Two years ago, the city of Anaheim appeared to risk losing its baseball team to protect the future of a football team that did not exist. Today, as the baseball team prepares for the grand opening of its renovated ballpark, the city quietly has eliminated a football stadium from its blueprints.
During the 1996 negotiations between Disney and the city, Anaheim officials fought fiercely for the right to build a football stadium adjacent to Anaheim Stadium, now Edison Field. The agreement between Disney and the city, without which the company would not have purchased the Angels, guarantees Disney $2 million per year from non-sporting events in both stadiums should the city build a football stadium.
When Disney suspended negotiations, the city faced the prospect of the Angels skipping town after playing out the final six years of their Anaheim Stadium lease.

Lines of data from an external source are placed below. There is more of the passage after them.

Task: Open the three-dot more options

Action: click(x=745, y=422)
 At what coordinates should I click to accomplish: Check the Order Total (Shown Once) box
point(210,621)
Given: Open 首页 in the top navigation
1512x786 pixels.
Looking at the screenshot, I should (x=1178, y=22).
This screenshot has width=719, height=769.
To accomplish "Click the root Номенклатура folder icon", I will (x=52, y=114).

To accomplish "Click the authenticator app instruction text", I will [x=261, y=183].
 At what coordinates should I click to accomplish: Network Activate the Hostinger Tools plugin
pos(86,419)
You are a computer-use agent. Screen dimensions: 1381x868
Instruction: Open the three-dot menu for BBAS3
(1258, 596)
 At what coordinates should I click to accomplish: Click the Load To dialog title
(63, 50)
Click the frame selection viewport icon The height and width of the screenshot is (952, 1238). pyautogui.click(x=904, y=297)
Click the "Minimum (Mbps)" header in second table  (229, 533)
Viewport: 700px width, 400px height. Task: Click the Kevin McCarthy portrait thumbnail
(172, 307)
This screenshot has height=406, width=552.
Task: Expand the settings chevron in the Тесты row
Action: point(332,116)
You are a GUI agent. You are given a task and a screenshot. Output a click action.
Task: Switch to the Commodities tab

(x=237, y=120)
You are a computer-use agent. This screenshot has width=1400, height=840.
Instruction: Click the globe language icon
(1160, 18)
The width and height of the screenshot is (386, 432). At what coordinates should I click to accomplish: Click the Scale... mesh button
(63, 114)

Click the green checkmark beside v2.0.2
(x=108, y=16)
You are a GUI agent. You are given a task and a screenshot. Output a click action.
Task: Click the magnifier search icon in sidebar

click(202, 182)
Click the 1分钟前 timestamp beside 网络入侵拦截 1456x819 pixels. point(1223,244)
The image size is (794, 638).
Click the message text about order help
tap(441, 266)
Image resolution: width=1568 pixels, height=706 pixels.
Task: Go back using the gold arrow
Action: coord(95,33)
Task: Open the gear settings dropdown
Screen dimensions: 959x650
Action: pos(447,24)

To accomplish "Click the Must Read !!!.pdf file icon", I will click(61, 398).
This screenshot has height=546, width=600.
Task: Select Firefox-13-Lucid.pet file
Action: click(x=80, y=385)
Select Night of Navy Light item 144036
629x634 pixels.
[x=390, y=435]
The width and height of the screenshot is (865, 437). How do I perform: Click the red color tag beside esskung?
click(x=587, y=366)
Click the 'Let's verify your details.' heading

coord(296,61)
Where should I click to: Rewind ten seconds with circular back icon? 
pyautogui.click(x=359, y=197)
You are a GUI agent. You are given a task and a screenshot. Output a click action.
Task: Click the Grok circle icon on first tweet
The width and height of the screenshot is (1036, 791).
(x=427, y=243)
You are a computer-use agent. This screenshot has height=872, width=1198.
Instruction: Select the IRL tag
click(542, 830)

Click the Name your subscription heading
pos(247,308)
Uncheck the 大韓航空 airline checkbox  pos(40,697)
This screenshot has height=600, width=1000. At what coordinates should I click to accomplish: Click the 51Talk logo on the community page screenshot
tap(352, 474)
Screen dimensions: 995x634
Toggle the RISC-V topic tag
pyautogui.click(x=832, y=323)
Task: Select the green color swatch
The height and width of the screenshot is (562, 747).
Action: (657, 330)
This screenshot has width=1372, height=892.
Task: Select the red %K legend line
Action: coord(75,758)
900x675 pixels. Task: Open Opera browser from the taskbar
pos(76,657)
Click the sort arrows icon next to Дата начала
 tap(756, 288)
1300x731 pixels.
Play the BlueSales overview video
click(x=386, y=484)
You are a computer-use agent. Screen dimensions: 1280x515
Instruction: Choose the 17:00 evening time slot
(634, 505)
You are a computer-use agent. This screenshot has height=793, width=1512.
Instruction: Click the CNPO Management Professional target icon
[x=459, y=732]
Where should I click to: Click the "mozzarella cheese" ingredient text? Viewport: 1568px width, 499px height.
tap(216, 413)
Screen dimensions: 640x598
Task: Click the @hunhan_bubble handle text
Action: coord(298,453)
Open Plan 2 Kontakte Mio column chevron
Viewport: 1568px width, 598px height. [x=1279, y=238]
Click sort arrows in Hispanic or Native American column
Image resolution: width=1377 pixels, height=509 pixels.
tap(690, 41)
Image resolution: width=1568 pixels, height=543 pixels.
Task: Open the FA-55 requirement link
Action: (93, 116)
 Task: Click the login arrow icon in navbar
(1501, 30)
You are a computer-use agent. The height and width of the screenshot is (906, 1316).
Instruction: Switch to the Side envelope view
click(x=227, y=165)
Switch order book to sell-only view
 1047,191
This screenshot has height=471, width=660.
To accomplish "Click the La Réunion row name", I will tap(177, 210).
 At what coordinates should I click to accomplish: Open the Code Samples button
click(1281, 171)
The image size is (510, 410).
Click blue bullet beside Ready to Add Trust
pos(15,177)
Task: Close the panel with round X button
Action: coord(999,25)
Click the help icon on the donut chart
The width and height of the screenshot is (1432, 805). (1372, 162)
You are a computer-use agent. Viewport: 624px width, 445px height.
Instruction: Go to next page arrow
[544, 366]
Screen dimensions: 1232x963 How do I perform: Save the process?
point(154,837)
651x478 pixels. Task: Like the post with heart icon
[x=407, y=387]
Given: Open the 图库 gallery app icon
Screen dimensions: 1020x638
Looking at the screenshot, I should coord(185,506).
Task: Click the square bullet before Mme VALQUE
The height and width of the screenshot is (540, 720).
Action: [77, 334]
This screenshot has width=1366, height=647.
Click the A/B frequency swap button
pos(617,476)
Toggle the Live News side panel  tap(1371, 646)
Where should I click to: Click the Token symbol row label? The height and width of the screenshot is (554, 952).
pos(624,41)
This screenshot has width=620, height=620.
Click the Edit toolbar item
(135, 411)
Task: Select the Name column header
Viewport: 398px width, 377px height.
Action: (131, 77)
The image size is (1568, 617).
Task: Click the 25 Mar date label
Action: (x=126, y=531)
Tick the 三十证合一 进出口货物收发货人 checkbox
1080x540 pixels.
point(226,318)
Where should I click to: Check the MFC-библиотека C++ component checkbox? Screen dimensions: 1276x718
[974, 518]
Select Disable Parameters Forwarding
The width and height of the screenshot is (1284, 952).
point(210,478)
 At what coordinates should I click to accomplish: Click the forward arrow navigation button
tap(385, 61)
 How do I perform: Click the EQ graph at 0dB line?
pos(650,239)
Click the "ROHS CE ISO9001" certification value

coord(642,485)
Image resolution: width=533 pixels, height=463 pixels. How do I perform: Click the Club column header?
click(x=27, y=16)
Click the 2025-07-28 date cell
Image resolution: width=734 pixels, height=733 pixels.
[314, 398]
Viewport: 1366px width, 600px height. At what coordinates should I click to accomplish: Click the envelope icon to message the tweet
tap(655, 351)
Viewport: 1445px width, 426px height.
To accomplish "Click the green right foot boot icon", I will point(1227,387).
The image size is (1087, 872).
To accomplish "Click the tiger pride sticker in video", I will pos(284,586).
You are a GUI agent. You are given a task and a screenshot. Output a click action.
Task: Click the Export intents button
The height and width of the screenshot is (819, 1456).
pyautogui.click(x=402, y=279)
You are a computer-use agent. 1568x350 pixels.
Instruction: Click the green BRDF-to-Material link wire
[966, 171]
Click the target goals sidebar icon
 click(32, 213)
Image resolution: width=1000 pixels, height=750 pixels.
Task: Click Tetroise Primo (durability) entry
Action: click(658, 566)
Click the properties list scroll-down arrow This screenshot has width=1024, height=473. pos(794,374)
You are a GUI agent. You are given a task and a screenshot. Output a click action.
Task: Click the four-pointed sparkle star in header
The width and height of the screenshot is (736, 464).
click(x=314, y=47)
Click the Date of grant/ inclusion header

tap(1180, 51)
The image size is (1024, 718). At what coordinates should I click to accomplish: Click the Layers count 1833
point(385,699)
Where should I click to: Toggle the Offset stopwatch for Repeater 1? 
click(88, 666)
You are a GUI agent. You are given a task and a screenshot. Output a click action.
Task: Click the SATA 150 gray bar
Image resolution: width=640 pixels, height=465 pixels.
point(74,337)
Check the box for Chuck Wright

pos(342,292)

Even without an NFL team, city officials insisted they would not abandon plans to include a football stadium within the Sportstown development area in the Anaheim Stadium parking lot.
The city ultimately yielded to Disney's demand to shrink the Sportstown site to 40 acres, but a football stadium remained prominent among development options. However, City Manager James Ruth said the latest Sportstown proposal, expected to be presented to the city council in coming weeks, allows a private company to develop the entire site without a football stadium.
"Forest City [the company] is saying they can develop all 40 acres," Ruth said.
With the NFL focusing on Los Angeles for its eventual return to Southern California, Ruth conceded football in Anaheim is a dead issue at the moment. Should an NFL opportunity arise, Ruth said the city has identified a 20-acre site for a possible stadium, close to Sportstown and Edison Field.
"We have a potential site that we do not own or control at this time," Ruth said. "We would work with adjoining property owners, and the county is part of that, to set that land aside for a future NFL stadium if we can get a commitment."